-- EXERCISE BRIEF --
Please print the full listing exactly.

-- INPUT DATA --
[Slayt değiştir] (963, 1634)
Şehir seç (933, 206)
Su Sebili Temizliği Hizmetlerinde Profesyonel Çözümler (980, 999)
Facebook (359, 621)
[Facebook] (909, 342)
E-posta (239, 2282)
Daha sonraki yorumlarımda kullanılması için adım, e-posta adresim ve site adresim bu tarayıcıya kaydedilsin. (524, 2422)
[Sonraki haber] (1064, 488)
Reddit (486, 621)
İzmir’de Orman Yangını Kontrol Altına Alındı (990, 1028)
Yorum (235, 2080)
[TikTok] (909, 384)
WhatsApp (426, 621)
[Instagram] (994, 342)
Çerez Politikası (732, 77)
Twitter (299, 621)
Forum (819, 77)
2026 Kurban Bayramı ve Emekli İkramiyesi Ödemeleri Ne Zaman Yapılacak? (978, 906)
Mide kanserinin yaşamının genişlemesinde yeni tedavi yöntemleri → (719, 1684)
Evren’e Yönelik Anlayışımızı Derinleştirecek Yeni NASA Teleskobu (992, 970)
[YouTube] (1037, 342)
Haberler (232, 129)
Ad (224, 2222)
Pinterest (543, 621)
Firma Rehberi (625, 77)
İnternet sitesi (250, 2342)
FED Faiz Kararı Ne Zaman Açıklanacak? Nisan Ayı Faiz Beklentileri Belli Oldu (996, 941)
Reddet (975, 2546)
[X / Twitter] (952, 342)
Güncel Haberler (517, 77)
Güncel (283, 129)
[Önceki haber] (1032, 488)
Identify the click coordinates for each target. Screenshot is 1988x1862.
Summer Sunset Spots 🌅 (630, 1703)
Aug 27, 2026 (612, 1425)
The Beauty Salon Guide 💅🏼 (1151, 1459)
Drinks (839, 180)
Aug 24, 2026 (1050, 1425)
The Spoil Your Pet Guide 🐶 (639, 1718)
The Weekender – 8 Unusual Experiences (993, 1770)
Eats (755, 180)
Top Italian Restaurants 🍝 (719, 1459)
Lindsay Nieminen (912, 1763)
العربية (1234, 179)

-- OUTPUT BELOW --
[Slayt değiştir] (963, 1634)
Şehir seç (933, 206)
Su Sebili Temizliği Hizmetlerinde Profesyonel Çözümler (980, 999)
Facebook (359, 621)
[Facebook] (909, 342)
E-posta (239, 2282)
Daha sonraki yorumlarımda kullanılması için adım, e-posta adresim ve site adresim bu tarayıcıya kaydedilsin. (524, 2422)
[Sonraki haber] (1064, 488)
Reddit (486, 621)
İzmir’de Orman Yangını Kontrol Altına Alındı (990, 1028)
Yorum (235, 2080)
[TikTok] (909, 384)
WhatsApp (426, 621)
[Instagram] (994, 342)
Çerez Politikası (732, 77)
Twitter (299, 621)
Forum (819, 77)
2026 Kurban Bayramı ve Emekli İkramiyesi Ödemeleri Ne Zaman Yapılacak? (978, 906)
Mide kanserinin yaşamının genişlemesinde yeni tedavi yöntemleri → (719, 1684)
Evren’e Yönelik Anlayışımızı Derinleştirecek Yeni NASA Teleskobu (992, 970)
[YouTube] (1037, 342)
Haberler (232, 129)
Ad (224, 2222)
Pinterest (543, 621)
Firma Rehberi (625, 77)
İnternet sitesi (250, 2342)
FED Faiz Kararı Ne Zaman Açıklanacak? Nisan Ayı Faiz Beklentileri Belli Oldu (996, 941)
Reddet (975, 2546)
[X / Twitter] (952, 342)
Güncel Haberler (517, 77)
Güncel (283, 129)
[Önceki haber] (1032, 488)
Identify the click coordinates for each target. Screenshot is 1988x1862.
Summer Sunset Spots 🌅 (630, 1703)
Aug 27, 2026 (612, 1425)
The Beauty Salon Guide 💅🏼 (1151, 1459)
Drinks (839, 180)
Aug 24, 2026 (1050, 1425)
The Spoil Your Pet Guide 🐶 (639, 1718)
The Weekender – 8 Unusual Experiences (993, 1770)
Eats (755, 180)
Top Italian Restaurants 🍝 (719, 1459)
Lindsay Nieminen (912, 1763)
العربية (1234, 179)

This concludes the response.